Drake: Allow targeting of rescue_cache

Created on 13 Nov 2017  路  15Comments  路  Source: ropensci/drake

I have a situation where target X won't build because it's unable to successfully load a dependency. I see the Error in readRDS(self$name_hash(hash)) : error reading from connection error.

I'm currently running rescue_cache with four jobs and rescue_cache is taking up a total of 100GB for my 25GB-on-disk project.

I'm not sure how feasible this is, but it would be nice to be able to target rescue_cache somehow.

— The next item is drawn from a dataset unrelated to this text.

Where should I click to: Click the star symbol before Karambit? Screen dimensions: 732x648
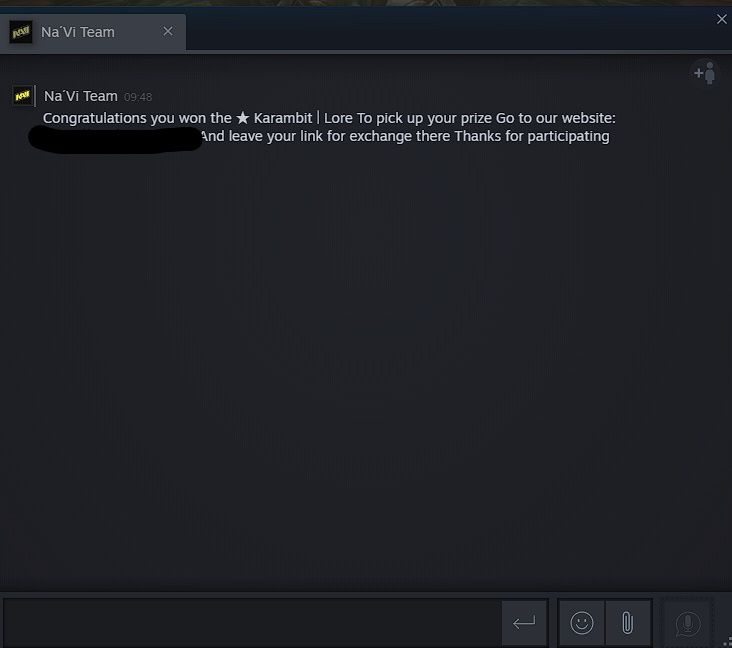243,118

Also, even when I meet the memory limit of my machine, R's garbage collection fails to get rid of old stuff. I wonder if you need to return NULL here:

> drake:::rescue_del
function (key, cache, namespace) 
{
    tryCatch(cache$get(key = key, namespace = namespace), error = function(e) {
        cache$del(key = key, namespace = namespace)
    })
}

I also wonder if there's a way to get drake to perform this operation whenever it meets a failed cache$get. You might stop building whatever target failed and give a warning with something to the effect of "try again".

All 15 comments

Thanks for bringing this up. Please try a03c32a3f34bb8600402c32dda7fbf6adea15922. I think I patched the memory issue, and rescue_cache() can accept a targets argument now.

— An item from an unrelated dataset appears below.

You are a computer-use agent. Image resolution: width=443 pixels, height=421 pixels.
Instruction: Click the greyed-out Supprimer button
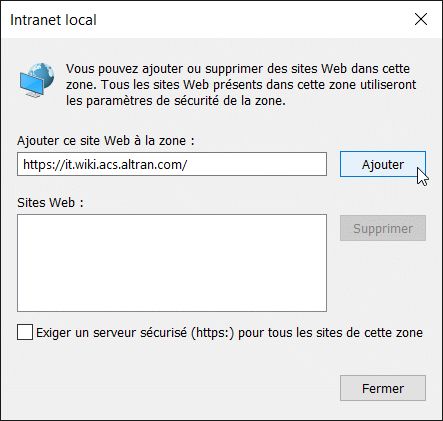point(383,228)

Also, just so we're clear, what exactly do you mean by the ability to "target rescue_cache"? I thought you meant the ability to rescue specific targets, which is why I added the targets argument in a03c32a3f34bb8600402c32dda7fbf6adea15922.

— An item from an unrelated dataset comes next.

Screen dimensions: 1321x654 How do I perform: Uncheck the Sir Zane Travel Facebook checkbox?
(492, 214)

Correct - the ability to rescue specific targets. A great solution would be that it would also rescue a target's dependencies. Since I find a target fails to build with the above error, I'd like to be able to "rescue" that target, which would also go up the tree and rescue upstream dependencies which might be failing.

Hmm... not sure I'll build it in as a special case, but you can do something like the following.

load_basic_example()
make(my_plan)
target <- "coef_regression1_large"
command <- my_plan$command[my_plan$target == target]
depends <- deps(command)
rescue_cache(targets = c(target, depends))

Perhaps if targets fail with exactly the above error Error in readRDS(self$name_hash(hash)) : error reading from connection, you could get drake to automatically try and rescue the dependencies?

It may be convenient in some cases, yes. But I have a strong preference for keeping drake's code base general, especially when the user can make up the difference with easy 3-liners. Also, the nature of the specific error message depends on storr internals, which could change more readily than the API.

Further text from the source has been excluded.